My daughter was having trouble following things at the start. I just had to let her know it would all get explained with patience.
The actor who plays Kevin does a remarkable job. He's not well-trained as an actor, but this adds to his genuine-ness. He grows up over the course of the film. At the start he is fascinated by the violence and action and death in history, much like myself as a young man. But by the end, he has seen enough to question God about the lives of innocent fighters who died trying to defeat evil.
the dwarves are all well-written, each with having distinct personalities. Their comedy is spot on.
The time-travelling allows them to meet historical figures such as Napoleon and Robin Hood, who are presented as far different from the history books.
Sean Connery plays King Agamemnon brilliantly, who becomes a father figure for Kevin, who at least finds happiness in Greece, only to be pulled back in by the bandits, going with them unwillingly.
After a trip on the Titanic, the group reaches the time of legends and the fantasy elements are ramped-up until they reach the fortress of ultimate darkness and are captured by Evil (the devil).

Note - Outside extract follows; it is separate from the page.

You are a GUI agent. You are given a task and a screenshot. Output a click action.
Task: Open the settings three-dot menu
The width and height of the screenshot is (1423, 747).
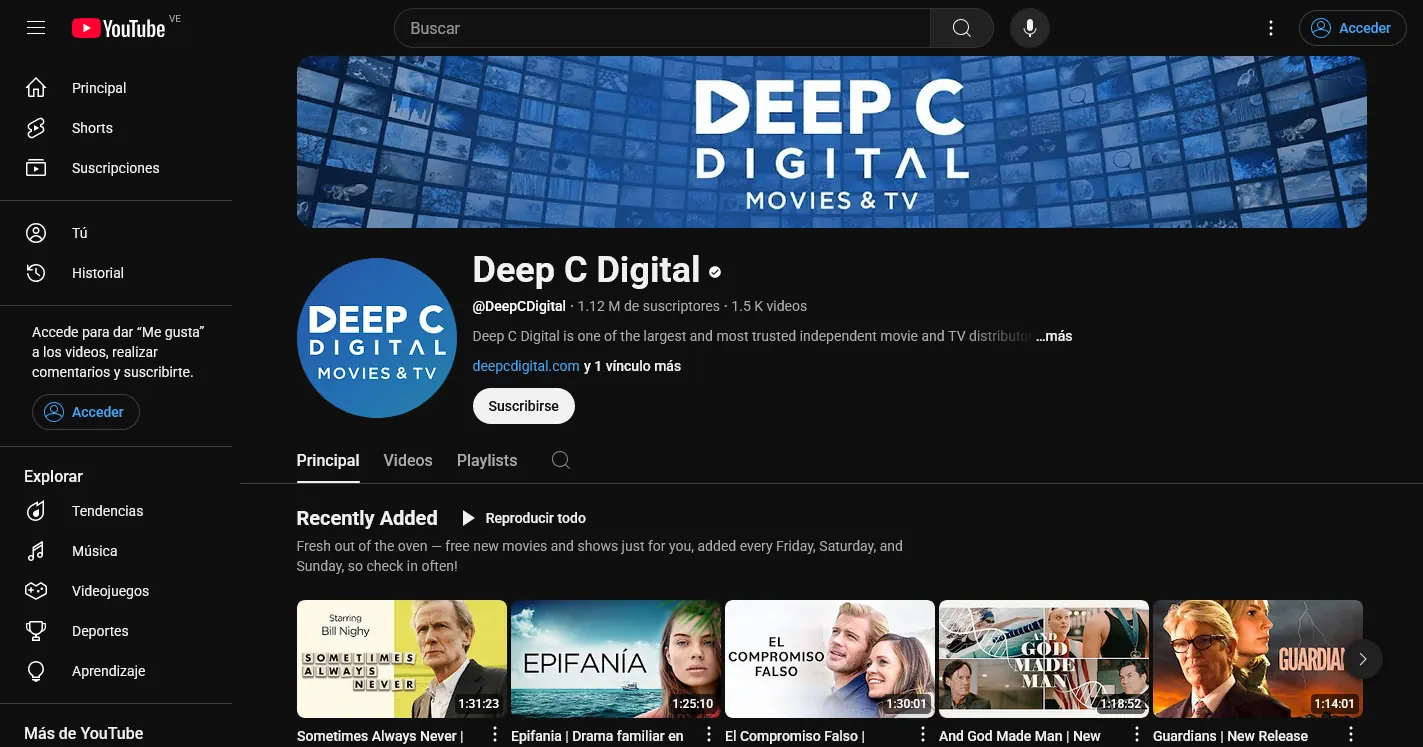click(x=1271, y=28)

The third act is extremely scary, particularly the actor David Warner, who plays evil and his skull-headed minions. The dwarves engineer a clever escape from a giant cage suspended over a pit that shows their competence and teamwork.
This leads us to the climatic confrontation at the end. As Kevin distracts Evil, the dwarves go to the time hole to recruit help. Just when things look the most dire for brave Kevin, the "forces of good" appear to save him. We get a history fans dream as the dwarves appear with a tank, a force of knights on horseback, Babylonian archers, a spaceship and cowboys.
"So this is the best the supreme being can do?" Evil taunts before the epic battle.
There ae so many fantastic themes which I haven't even touched on as this film is deeper than any childrens' movie. And the ending of course, might be a biggest shock to any childrens film ever.
My daughter seemed to enjoy it, even if its not her usual genre. She correctly predicted they were on the Titanic and that the adventure would be a dream. Of course, I pointed out to her that the Fortress of ultimate darkness was made from giant blocks of lego.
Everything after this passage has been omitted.